- Second baseman
- Born: January 28, 1902 Society Hill, South Carolina, U.S.
- Died: January 25, 1994 (aged 91) Morehead City, North Carolina, U.S.
- Batted: LeftThrew: Right

MLB debut
- April 18, 1929, for the New York Giants

Last MLB appearance
- September 27, 1934, for the St. Louis Cardinals

MLB statistics
- Batting average: .280
- Home runs: 9
- Runs batted in: 104
- Stats at Baseball Reference

Teams
- New York Giants (1929–1930); Cincinnati Reds (1930); St. Louis Cardinals (1933–1934);

= Pat Crawford (baseball) =

American baseball player (1902–1994)

Clifford Rankin Crawford (January 28, 1902 – January 25, 1994), nicknamed "Captain Pat", was an American Major League Baseball player. A second baseman, he was part of the 1934 St. Louis Cardinals World Series team.

==Early life==
He graduated from Sumter High School, class of 1919. Crawford graduated from Davidson College, and received his master's degree from Ohio State University.

==Career==
===Minor leagues===
He played baseball for several semi-pro and minor league teams throughout the 1920s including a stint as the left fielder for the 1922 Kinston Highwaymen in the Eastern Carolina Baseball Association, an independent or "outlaw league" team not affiliated with the National Association.

===Major League===
Crawford got his big break in 1929 when he made it to the majors with the New York Giants, which were still being managed by the Hall of Famer John McGraw. On May 26, 1929, Crawford hit a pinch-hit grand slam off Socks Seibold in the sixth inning. Les Bell then hit a seventh-inning pinch-hit grand slam off Carl Hubbell. This was the only time in history that two pinch-hit grand slams were hit in the same game. In 1931 and 1932, he had over 237 and 236 hits respectively for minor league Columbus, Ohio. He went in and out of the majors through the 1934 season and was named league MVP of the American Association while playing for the Columbus Senators in 1932.
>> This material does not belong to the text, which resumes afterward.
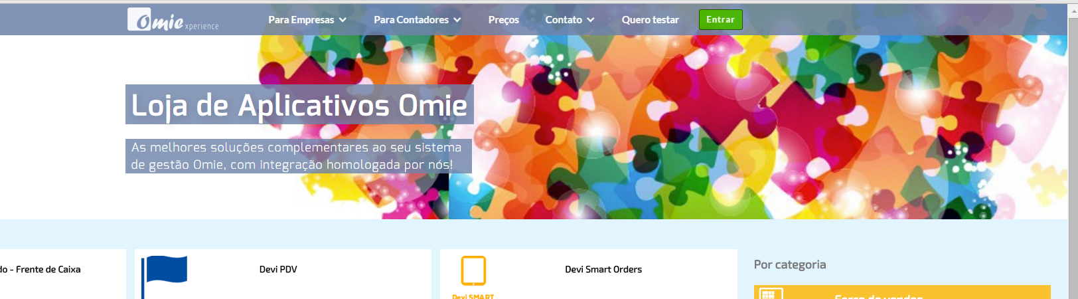Open the Devi Smart Orders app title

coord(603,269)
In 1934, Crawford found himself playing on the world champion St. Louis Cardinals. The last two games of his major league career were World Series games. His teammates on the Gashouse Gang that year included HOFers Frankie Frisch, Leo Durocher, Joe Medwick, Dizzy Dean, and Burleigh Grimes.

All told, Crawford had a .280 batting average with 9 home runs and 104 RBI in 318 major league games. He was one of the initial inductees in the Kinston Professional Baseball Hall of Fame on February 11, 1983.

==Death==
Crawford died on January 25, 1994, in Morehead City, North Carolina, three days shy of what would have been his 92nd birthday. He was the last surviving member of the 1934 World Champion St. Louis Cardinals.